(JED/IFEX) – Ci-dessous, un rapport de JED, daté du 3 mai 2000: Liberté de la presse: LA GRANDE ILLUSION Plus de 100 journalistes ont été privés de leur liberté en trois ans Rendu public à Kinshasa, le 03 mai 2000 à l’occasion de la journée mondiale de la liberté de la presse Chaque année, à […]
(JED/IFEX) – Ci-dessous, un rapport de JED, daté du 3 mai 2000:
Liberté de la presse: LA GRANDE ILLUSION
Plus de 100 journalistes ont été privés de leur liberté en trois ans
Rendu public à Kinshasa, le 03 mai 2000 à l’occasion de la journée mondiale de la liberté de la presse
Chaque année, à la même période, et à la même date du 3 mai, la communauté internationale célèbre « la journée mondiale de la liberté de la presse ».
L’occasion est ainsi généralement donnée, aux instances nationales et internationales (Etats et organisations indépendantes de défense des droits de l’homme) de faire l’éloge de ce qu’il convient de qualifier, à raison, de « la mère des libertés », sans laquelle les autres ne seraient pas. Mais aussi d’attirer l’attention sur les différentes violations et déviations de cette liberté, aussi bien dans les pays à tradition démocratique que dans les pays dits, pudiquement, du Tiers-monde.
En République démocratique du Congo, cette première journée mondiale de la liberté de la presse du nouveau millénaire intervient, à quelques jours près, de la commémoration du 3ème anniversaire du nouveau régime, le 17 mai 2000. Elle intervient aussi au moment où la communauté internationale a décidé de dédier l’année 2000 à la culture de la paix. Cette paix qui manque sérieusement et dont le peuple congolais connaît le prix.
A l’avènement du nouveau régime, la presse nationale qui a été de tous les combats contre la dictature de Mobutu, était en droit d’attendre quelques titres de noblesse, si pas en guise de reconnaissance, mais au moins au nom de la liberté d’expression qui est innée à chaque groupe, à chaque société. Trois ans après, la presse est désillusionnée totalement. Elle paie un lourd tribu face à la tentation totalitaire des nouveaux maîtres et conquistadores de sorte que notre « république démocratique » ressemble, chaque jour qui passe, à une caricature, où les principes élémentaires et séculaires de droit sont galvaudés au nom de « la révolution ». La règle devient la privation de liberté, et l’exception, la liberté. La propriété privée, la présomption d’innocence, la liberté d’expression, le droit à la vie, la dignité humaine, etc. ressemblent à des vœux pieux. Cela est vrai à l’Est comme à l’Ouest.

## Données ci-dessous
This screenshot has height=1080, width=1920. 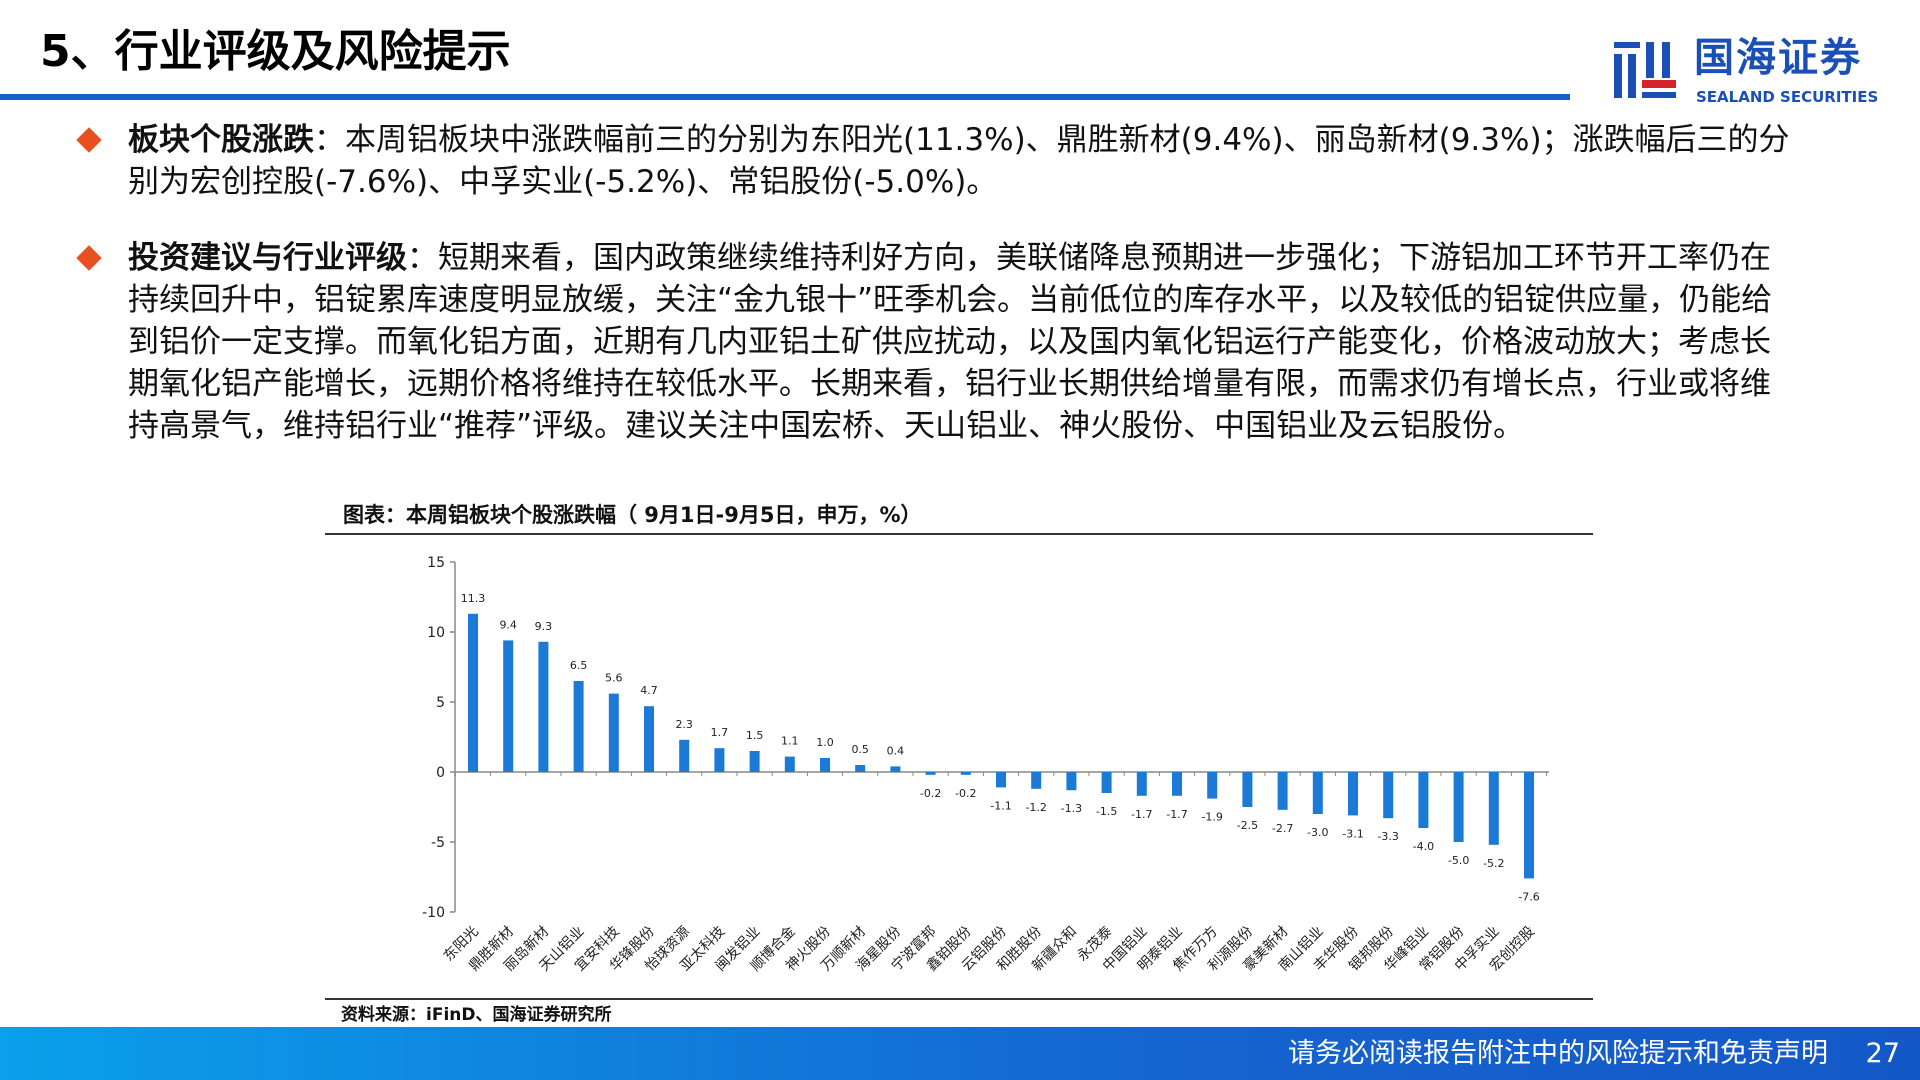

## Activités
• 1. Traduisez en anglais cette phrase du rapport sur la liberté de la presse : « Trois ans après, la presse est désillusionnée totalement. »
• 2. D'après le rapport sur la liberté de la presse, combien de journalistes ont été privés de leur liberté en trois ans ?

## Corrigés des activités
• 1. Three years later, the press is totally disillusioned.

• 2. Plus de 100 journalistes.